- [Assigned task]:
The whole listing, except its pictures, is to be repeated exactly.
--- Records for the task Enclosed Below ---
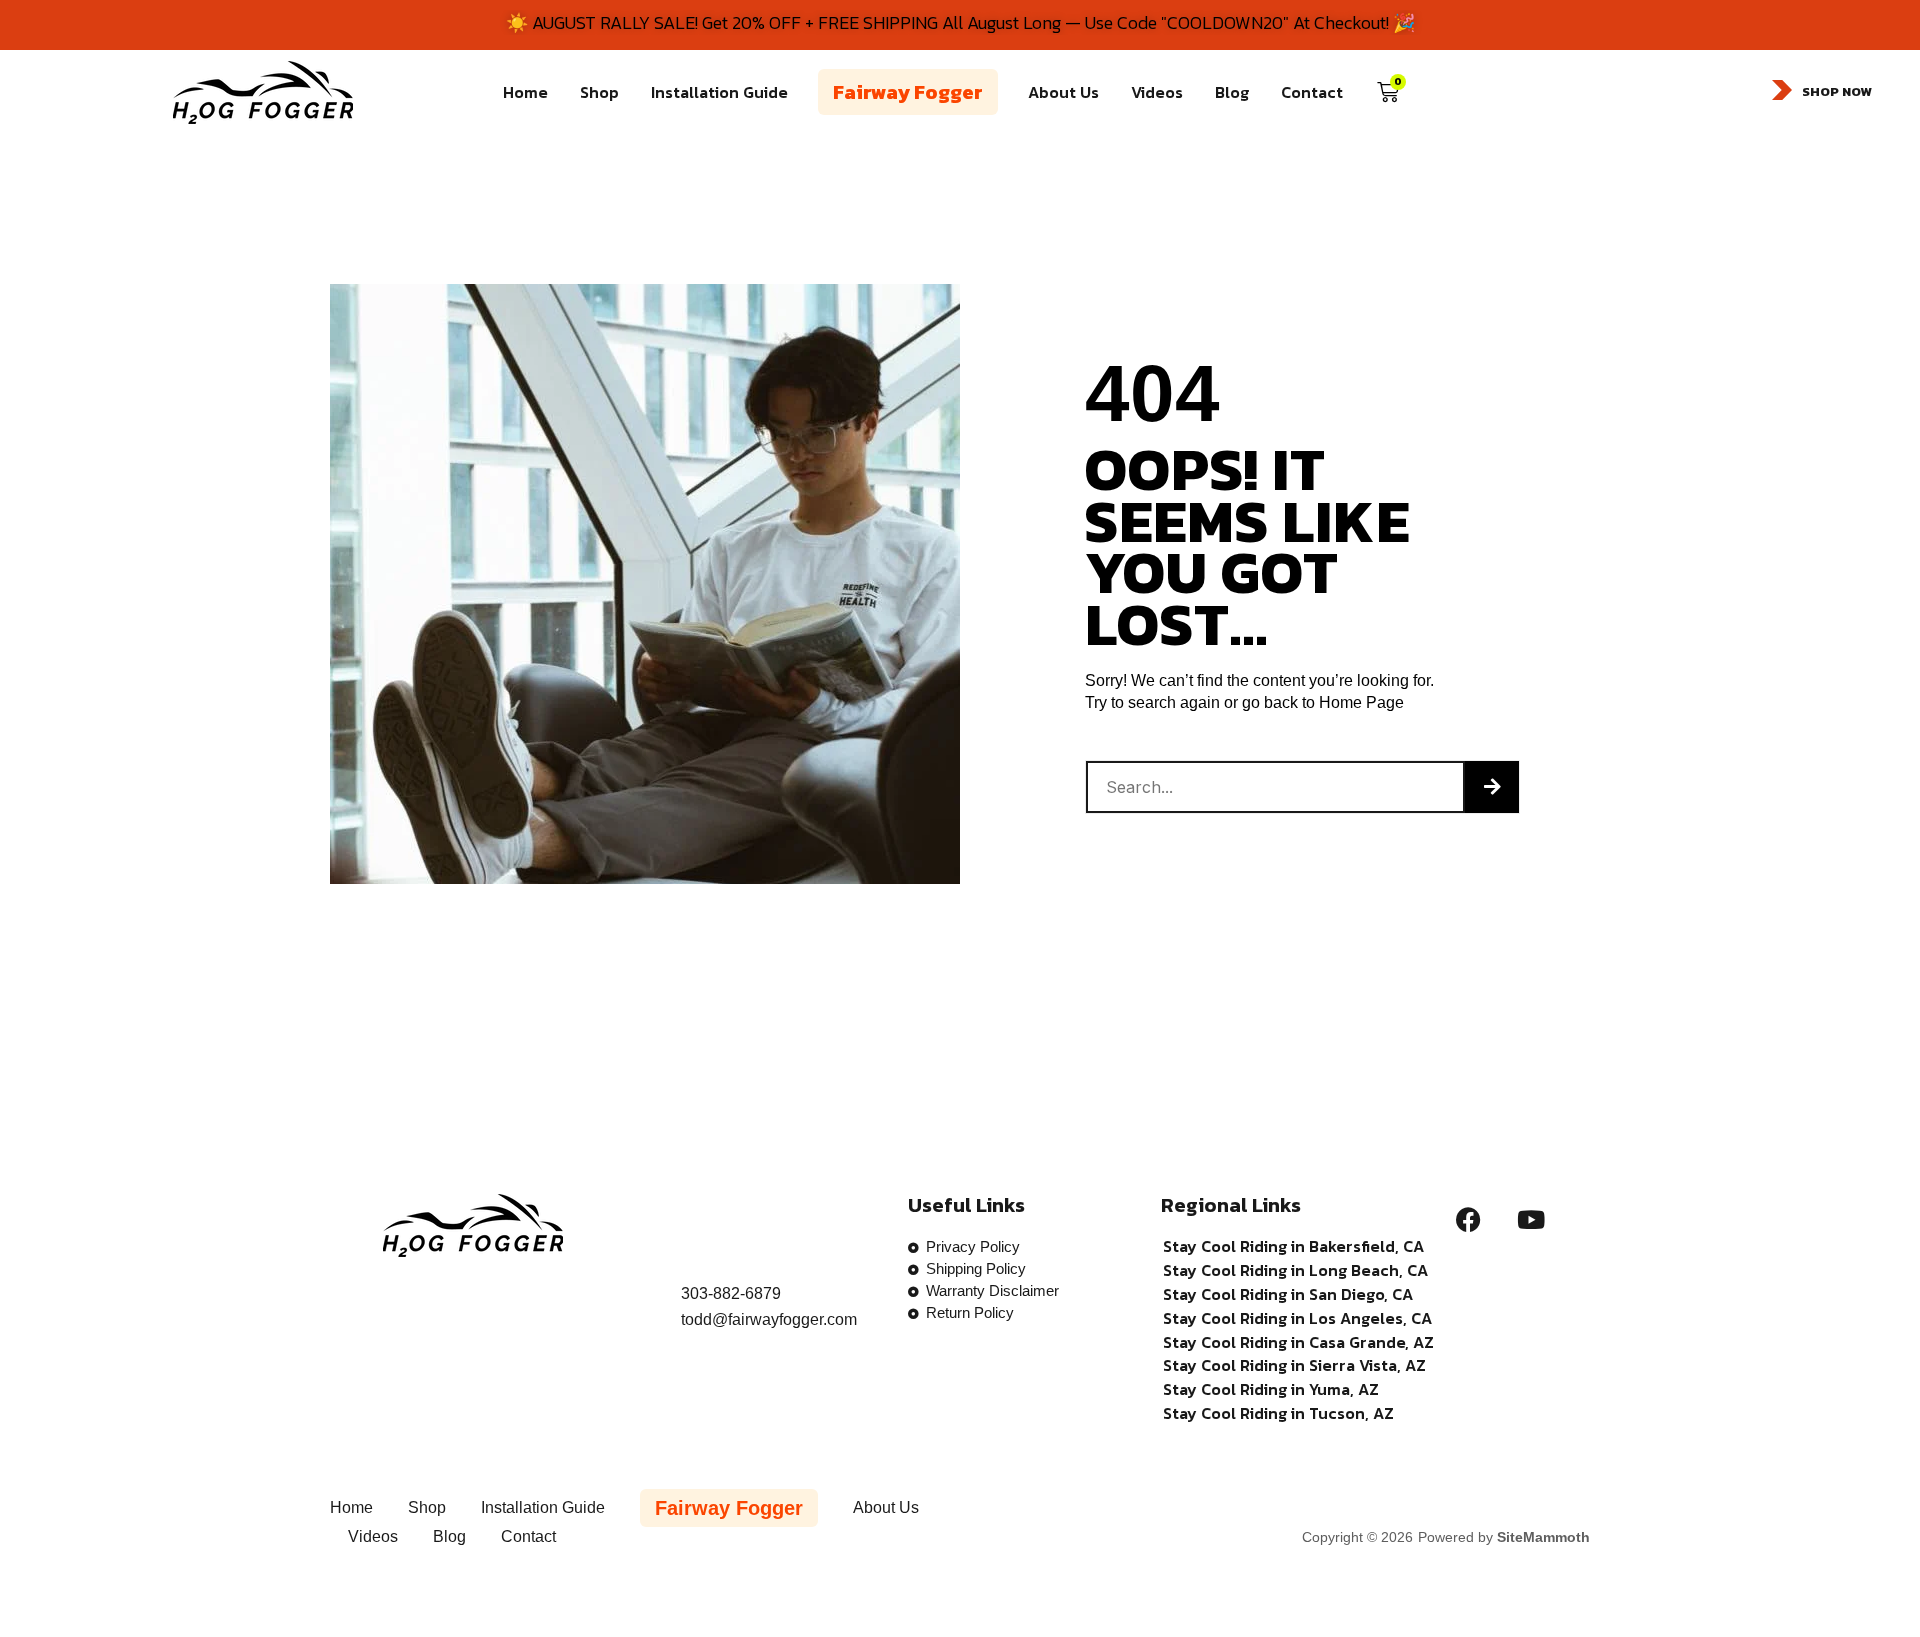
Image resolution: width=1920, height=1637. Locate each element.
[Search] (1492, 787)
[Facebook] (1468, 1219)
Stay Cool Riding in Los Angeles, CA (1297, 1318)
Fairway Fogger (908, 92)
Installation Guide (719, 92)
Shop (599, 92)
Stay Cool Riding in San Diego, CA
--- End of Enclosed Records for the task ---
- [Final answer]:
Image resolution: width=1920, height=1637. Locate each element.
[Search] (1492, 787)
[Facebook] (1468, 1219)
Stay Cool Riding in Los Angeles, CA (1297, 1318)
Fairway Fogger (908, 92)
Installation Guide (719, 92)
Shop (599, 92)
Stay Cool Riding in San Diego, CA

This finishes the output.